Exercises to complete:
A: List every topic that the women's health policy syllabus below says the course views through a policy lens.
B: In the women's health policy syllabus below, what share of the grade goes to attendance of lectures and class participation?
C: Duplicate the women's health policy syllabus below from "This 3-credit course" to "a response paper.".

-------- Source passage --------

WOMEN'S HEALTH POLICY Syllabus
Course Learning Objectives
After completing this course, you should be able to:
- 1) a general policy orientation to women’s health and definitions of women’s health in current use;
- 2) a gender justice framework for viewing women’s health policies in developed and developing countries;
- 3) a policy lens to topics such as work and employment, family planning, disability, intimate partner violence and special populations in developing and developed countries;
- and 4) an understanding of varying stakeholder’s perspectives on current and critical issues pertaining to women’s health policy.
This 3-credit course provides an overview of selected, timely policies related to women’s health in both developed and developing countries. It covers the history of selected policies, a gender justice framework for viewing these policies, and policies related to selected women’s health concerns, such as family planning, intimate partner violence, employment and workplace conditions, and disabilities. These topics may change yearly depending on the primacy of the topic or issue.
Methods of Assessment
Student evaluations based on class participation, 2 papers, and one discussion with a response paper.
The following are the requirements specifically:
1. Attendance of lectures and class participation. (10% of grade) Much of the material covered in the lectures will not be included in background readings. Attendance will be critical for understanding the background readings for student-led discussions.

-------- Dataset --------

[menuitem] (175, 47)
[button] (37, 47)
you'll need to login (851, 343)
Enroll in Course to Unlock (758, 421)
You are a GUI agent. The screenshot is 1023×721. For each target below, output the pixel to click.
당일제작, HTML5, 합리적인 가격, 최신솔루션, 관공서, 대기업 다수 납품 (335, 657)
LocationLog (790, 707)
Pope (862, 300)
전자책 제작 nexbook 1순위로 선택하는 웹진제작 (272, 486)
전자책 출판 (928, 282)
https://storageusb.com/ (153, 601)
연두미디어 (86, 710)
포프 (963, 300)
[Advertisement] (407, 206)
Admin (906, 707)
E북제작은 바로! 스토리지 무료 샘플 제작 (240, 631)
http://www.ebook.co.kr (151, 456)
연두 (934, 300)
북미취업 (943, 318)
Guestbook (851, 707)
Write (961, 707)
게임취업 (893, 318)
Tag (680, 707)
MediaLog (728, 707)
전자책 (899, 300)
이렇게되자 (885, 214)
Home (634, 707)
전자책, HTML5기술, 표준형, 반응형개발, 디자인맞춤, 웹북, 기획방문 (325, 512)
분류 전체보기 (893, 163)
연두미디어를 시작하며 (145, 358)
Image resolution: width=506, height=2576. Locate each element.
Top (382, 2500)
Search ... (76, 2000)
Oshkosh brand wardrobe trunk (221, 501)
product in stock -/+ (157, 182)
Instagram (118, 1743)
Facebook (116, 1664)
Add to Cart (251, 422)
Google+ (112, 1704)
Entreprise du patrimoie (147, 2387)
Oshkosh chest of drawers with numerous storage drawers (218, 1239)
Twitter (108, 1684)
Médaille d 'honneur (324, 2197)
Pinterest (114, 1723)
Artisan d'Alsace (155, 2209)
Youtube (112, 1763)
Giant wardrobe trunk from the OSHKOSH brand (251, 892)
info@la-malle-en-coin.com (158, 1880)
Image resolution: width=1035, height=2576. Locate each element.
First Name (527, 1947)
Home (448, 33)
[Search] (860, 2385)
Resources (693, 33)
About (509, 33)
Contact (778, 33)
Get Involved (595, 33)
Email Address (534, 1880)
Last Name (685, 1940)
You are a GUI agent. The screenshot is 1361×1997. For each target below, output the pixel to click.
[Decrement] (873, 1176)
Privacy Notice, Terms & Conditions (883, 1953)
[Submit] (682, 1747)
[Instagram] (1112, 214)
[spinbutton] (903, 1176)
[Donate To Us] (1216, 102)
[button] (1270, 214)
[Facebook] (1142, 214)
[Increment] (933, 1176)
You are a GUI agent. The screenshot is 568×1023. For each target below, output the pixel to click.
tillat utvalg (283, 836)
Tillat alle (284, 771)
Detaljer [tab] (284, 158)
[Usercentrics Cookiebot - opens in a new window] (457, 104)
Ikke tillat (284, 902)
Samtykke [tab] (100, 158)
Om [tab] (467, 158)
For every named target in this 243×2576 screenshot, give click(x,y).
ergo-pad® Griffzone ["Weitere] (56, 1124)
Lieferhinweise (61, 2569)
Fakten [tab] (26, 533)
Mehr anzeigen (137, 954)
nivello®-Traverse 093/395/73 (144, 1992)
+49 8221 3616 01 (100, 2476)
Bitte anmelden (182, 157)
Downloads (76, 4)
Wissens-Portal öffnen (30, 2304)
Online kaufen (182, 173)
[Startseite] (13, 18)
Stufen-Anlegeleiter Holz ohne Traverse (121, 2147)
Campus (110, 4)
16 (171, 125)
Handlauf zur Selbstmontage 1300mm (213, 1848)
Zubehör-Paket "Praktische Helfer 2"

--------

Solutions below:
A: work and employment; family planning; disability; intimate partner violence; special populations

B: 10% of the grade.

C:
This 3-credit course provides an overview of selected, timely policies related to women’s health in both developed and developing countries. It covers the history of selected policies, a gender justice framework for viewing these policies, and policies related to selected women’s health concerns, such as family planning, intimate partner violence, employment and workplace conditions, and disabilities. These topics may change yearly depending on the primacy of the topic or issue.
Methods of Assessment
Student evaluations based on class participation, 2 papers, and one discussion with a response paper.